Ahhhhhhh!!! *headdesk!!!* I am speechless. TWITCHING to mount?!?! I have never.ever.seen that before. I am thoroughly disgusted. Although the poor mule - did you see how she slammed onto his back when she mounted up?? I had to stop the video, I was ready to punch my computer screen.
3 people to help one person mount? Are you kidding? If you can't lead the mule without a bridle for crying out loud, get a trainer. 
I am disgusted. 
Honestly, I'd try and buy the poor mule to just take it out of that awful home... 
However, I think someone mentioned that you're a beginner? I would avoid green horses, and look for something very broke. 

Oh man, my heart goes out to that poor thing


----------



## Lucara (Apr 5, 2008)

Well I'm not really looking for something very broke since I want the experience of training something.

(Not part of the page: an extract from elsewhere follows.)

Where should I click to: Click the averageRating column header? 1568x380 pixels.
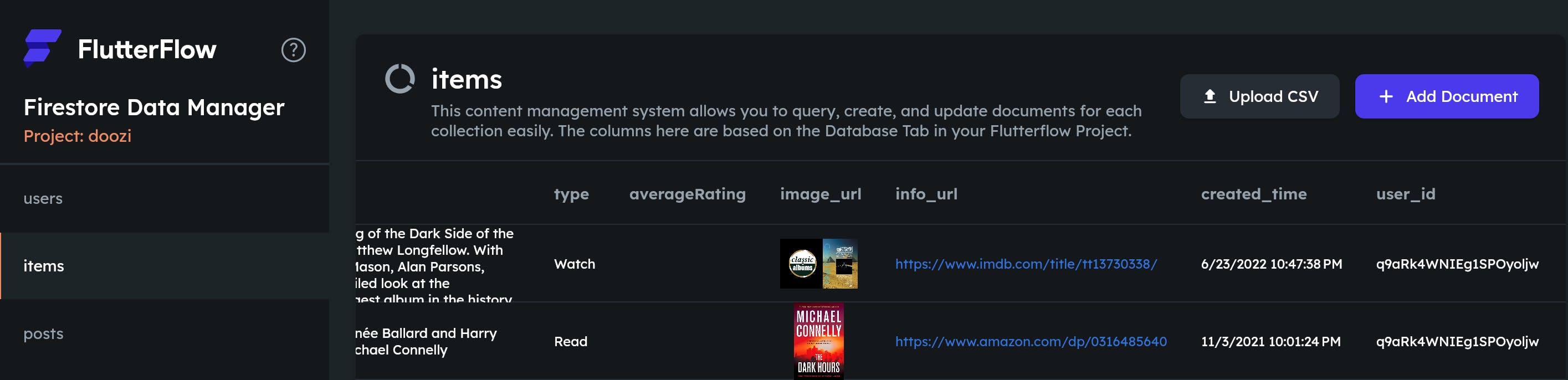click(686, 194)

Granted, an already messed up mule wasn't exactly my first choice. =/ You also have to remember that I'm not training him on my own. My instructor will be doing most of the training and just showing me so that I can try it on my own. She lives maybe 10ft from where he will be boarded.

I've talked to a couple mule owners and apparently doing things like twitching a mule can be extremely dangerous for you after he gets tired of putting up with it. IF I decide to get him we would have to start him over as if hes practically just a new born. I would hate leaving him there but I also want something that I can also handle on my own so its something that I'm really going to have to discuss with my instructor.


----------



## Solon (May 11, 2008)

He's a nice looking mule but I'd definitely pass. Whoever gets him will have a long road ahead of retraining. Unless you want to put that work in him.

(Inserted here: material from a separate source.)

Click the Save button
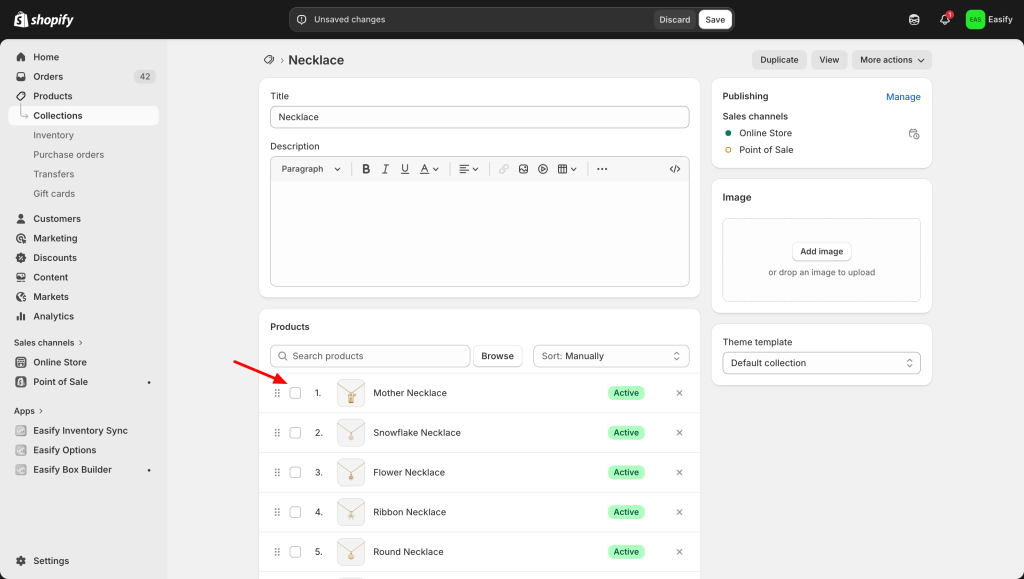 (x=715, y=19)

Does it really matter if he's registered? That doesn't get you much unless you breed or do breed specific shows.


----------



## JustDressageIt (Oct 4, 2007)

Yes, you will have to go back to square one. Start completely new.. remember, when you're looking at horses/donks/mules for sale, the owners do NOT want to show you any "dark" sides, they keep everything nice and vanilla. They hide the bad stuff - so considering they have 3 people to mount one lady, as well as the mule being twitched, I am willing to bet that there's more going on when you're not looking.
I'm not saying all horsepeople are bad and out to get you, but I would be VERY wary of someone who TWITCHES (!!!!) to mount. 
Gaaahhh!! I can't get over that. 
Cowboys used to twitch an ear to mount for the first time, but that was the old, barbaric way of doing things. They would do that to get on the broncs for the first time.

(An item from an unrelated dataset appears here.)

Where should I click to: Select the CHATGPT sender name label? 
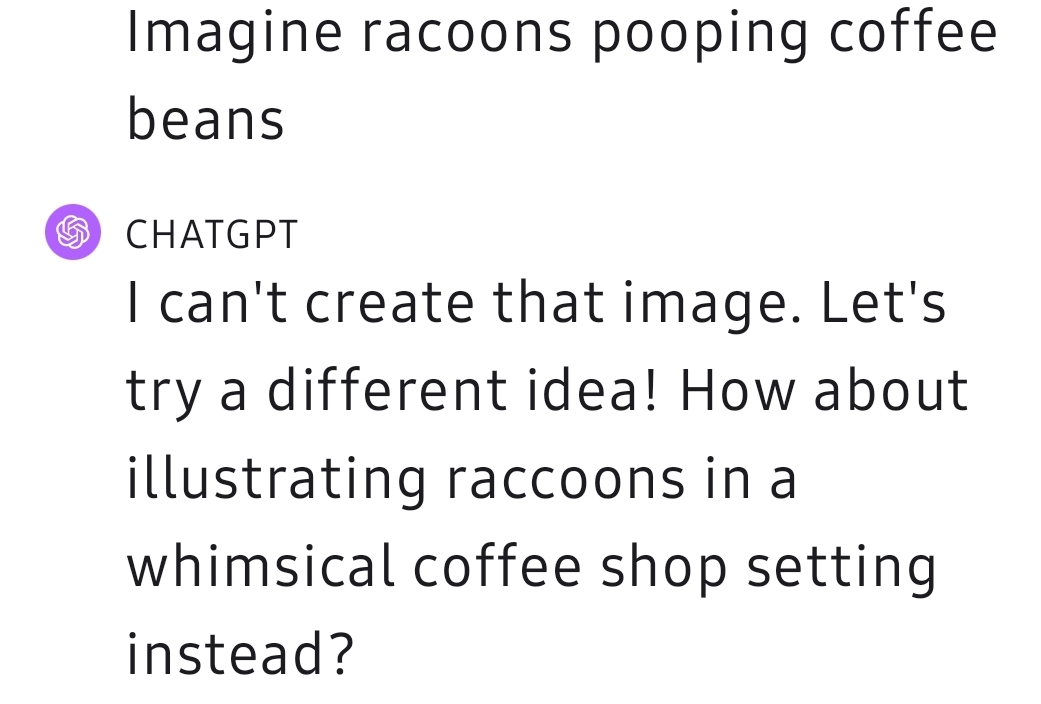[x=212, y=235]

Anyways, if you get him, then best of luck. I usually don't like to see "green on green" but if you're going to be working with an instructor then absolutely go for it, but know your limits. 

Best of luck on your decision.


----------



## FjordFan (Oct 3, 2008)

I think he looks gorgeous but $1,000 is quite a bit for an animal with those issues.


----------



## RedHawk (Jun 16, 2008)

JustDressageIt said:


> Honestly, I'd try and buy the poor mule to just take it out of that awful home...


Same!  It could be hard work to fix him, but it would be rewarding in the end. Best of luck whatever your decision!


----------



## Lucara (Apr 5, 2008)

I'm kind of back and forth on what to do. I'm not really concerned about the time I would have to put into him, that's what I wanted to get him for in the first place. What I'm worried about is that mules apparently imprint pain into their minds and I'm wondering if that's something that can be corrected. Hes still very much a baby so I don't see why not but I guess theres always that chance. I'm still waiting to hear back from my instructor. I'm hoping she sends me something before I go to work! =/ I'll be figity all day!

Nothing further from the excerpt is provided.